§ What is being asked
Find each line in the data below that contains the word "link" and copy those lines.
::::::::
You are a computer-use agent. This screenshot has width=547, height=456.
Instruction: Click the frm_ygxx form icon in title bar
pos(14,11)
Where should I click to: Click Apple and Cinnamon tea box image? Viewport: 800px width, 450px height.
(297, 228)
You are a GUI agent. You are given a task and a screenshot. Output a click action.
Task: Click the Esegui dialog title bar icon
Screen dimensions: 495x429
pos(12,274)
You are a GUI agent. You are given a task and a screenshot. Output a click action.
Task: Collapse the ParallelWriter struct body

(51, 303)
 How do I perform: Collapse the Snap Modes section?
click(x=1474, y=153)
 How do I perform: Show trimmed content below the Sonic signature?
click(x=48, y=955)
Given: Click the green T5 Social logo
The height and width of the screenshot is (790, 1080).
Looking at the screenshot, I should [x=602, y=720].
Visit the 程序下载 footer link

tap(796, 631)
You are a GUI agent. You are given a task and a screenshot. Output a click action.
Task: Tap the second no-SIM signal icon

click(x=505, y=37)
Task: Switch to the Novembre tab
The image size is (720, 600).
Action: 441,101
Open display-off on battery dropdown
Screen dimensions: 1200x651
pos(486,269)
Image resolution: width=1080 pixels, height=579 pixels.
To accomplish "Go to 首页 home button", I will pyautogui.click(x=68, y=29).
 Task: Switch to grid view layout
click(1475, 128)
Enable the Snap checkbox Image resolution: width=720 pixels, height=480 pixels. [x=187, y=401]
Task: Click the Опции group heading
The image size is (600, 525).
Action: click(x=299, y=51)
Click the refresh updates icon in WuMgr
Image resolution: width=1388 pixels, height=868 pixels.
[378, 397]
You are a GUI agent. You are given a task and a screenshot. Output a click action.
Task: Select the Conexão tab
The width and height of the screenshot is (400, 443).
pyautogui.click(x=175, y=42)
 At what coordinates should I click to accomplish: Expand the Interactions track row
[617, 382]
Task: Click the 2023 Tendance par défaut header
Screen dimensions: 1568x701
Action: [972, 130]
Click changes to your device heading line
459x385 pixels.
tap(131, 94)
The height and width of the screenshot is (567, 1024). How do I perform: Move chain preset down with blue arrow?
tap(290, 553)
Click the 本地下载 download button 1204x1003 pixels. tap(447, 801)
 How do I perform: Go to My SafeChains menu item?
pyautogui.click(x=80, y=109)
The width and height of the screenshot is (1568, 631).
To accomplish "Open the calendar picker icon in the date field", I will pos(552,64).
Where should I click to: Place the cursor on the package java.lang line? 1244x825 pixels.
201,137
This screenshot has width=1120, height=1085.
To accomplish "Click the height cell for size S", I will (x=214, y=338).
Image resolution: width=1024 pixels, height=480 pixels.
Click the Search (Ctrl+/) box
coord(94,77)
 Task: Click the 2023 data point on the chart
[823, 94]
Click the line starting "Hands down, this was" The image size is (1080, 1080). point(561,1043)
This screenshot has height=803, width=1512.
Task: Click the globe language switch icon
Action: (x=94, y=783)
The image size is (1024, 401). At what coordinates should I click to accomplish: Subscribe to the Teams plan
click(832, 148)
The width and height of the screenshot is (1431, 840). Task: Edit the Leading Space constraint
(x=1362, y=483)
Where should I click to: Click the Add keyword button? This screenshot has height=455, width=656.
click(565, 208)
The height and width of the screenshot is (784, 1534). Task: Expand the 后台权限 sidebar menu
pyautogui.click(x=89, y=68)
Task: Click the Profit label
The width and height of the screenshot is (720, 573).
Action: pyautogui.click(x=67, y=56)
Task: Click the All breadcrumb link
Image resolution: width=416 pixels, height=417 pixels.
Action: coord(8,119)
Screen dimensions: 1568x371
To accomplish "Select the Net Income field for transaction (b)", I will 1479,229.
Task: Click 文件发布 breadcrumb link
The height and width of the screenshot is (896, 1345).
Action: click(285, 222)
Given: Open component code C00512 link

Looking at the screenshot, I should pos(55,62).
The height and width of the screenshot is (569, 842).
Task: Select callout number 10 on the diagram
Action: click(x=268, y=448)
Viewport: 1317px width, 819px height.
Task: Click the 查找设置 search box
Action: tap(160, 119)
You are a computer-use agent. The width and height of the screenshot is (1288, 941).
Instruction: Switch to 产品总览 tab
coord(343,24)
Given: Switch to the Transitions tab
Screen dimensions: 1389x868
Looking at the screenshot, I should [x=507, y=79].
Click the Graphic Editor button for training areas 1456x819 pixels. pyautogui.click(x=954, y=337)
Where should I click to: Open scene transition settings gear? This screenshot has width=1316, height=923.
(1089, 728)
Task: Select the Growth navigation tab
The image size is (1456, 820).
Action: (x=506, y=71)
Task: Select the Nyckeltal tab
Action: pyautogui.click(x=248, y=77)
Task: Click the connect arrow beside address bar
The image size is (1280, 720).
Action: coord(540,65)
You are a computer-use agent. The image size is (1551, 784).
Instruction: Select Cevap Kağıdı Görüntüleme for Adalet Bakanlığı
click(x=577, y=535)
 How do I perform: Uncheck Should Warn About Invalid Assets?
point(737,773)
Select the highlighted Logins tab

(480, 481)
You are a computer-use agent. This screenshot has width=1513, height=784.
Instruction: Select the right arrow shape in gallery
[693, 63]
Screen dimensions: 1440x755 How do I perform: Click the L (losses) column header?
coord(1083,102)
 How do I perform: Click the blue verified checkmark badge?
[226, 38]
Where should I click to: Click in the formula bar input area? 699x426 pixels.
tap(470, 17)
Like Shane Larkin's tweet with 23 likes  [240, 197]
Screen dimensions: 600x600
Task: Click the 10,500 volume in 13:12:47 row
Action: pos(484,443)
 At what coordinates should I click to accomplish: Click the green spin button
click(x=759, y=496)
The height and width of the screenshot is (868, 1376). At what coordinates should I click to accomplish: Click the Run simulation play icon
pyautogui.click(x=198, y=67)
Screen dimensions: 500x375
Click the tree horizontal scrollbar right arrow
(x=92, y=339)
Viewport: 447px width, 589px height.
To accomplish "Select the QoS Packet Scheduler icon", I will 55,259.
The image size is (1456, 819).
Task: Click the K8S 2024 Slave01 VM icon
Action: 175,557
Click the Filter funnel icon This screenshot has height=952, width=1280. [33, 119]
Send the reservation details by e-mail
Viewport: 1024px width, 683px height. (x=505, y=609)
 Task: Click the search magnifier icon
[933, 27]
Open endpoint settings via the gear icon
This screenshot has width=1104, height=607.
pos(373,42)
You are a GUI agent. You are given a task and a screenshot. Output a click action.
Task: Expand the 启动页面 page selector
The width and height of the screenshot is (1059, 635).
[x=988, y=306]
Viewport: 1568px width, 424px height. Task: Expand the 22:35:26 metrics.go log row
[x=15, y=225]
::::::::
§ Written solution
Visit the 程序下载 footer link
Task: Click the All breadcrumb link
Task: Click 文件发布 breadcrumb link
Given: Open component code C00512 link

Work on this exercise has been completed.